We explored the first gardens for hours, only later noticing that they were actually on the roof-top of one of the mansions and that the gardens stretched out as far as we could see. We walked on further and further and only found more gardens, each with exquisite sculptures, and more mansions. Each statue was a piece of art in itself, but there was simply too much to take in.

The fountains, each with an individual story book theme, pumped the water vigorously into the sky. Ironically enough, Louis XIV’s passion for large spurts to impress his friends lead to one of the only benefits he gave the French people - he commissioned Arnold de Ville and Rennequin Sualem in 1684 to design water pumps to push the Versailles fountains even higher, significantly (and inadvertently) advancing hydraulics.

We had a picnic by the Grand Canal. It struck me as similar to the srahs and barays of the Khmer God Kings, enormous bodies of water with the dead straight edge and right angles, except even the God Kings built barays to control the agricultural water flow, while the monarchs of France used it as a play ground.

How odd to consider the decadence of Paris considering it is now a city that constantly struck us as being moderate. We were always given small servings of excellent food, beer or wine is served with every meal, but no one drinks more than one. The city is designed around walking and the metro, giving an egalitarian feel of small boutiques and markets. And yet this is a city that in the Second Empire had a newspaper, the Naiade, printed on rubber so that the rich could read in their bathtub.
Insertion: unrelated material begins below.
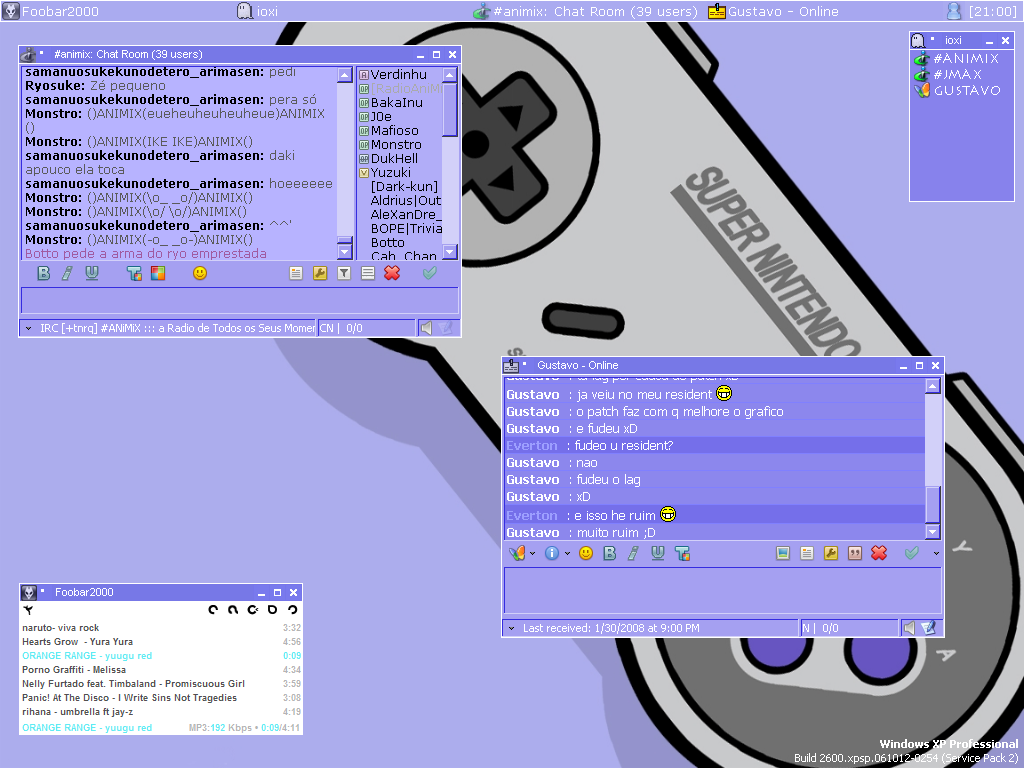Toggle underline formatting in #animix chat toolbar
We finished our day back in Paris by walking around Palais de la Decouverte, having a secret walk through Place de I’Institut, seeing St Michel’s Fountains, and on a misguided quest to have a picnic. We went out at night to see the Eiffel Tower lit up, then back to well deserved napping.

We got up early the next morning to look out over the bridges on the Seine for one last glimpse of the tower, before flying to Finland for a relaxing evening watching people casually strolling around with smiles on their faces in the delightful Scandinavian summer night.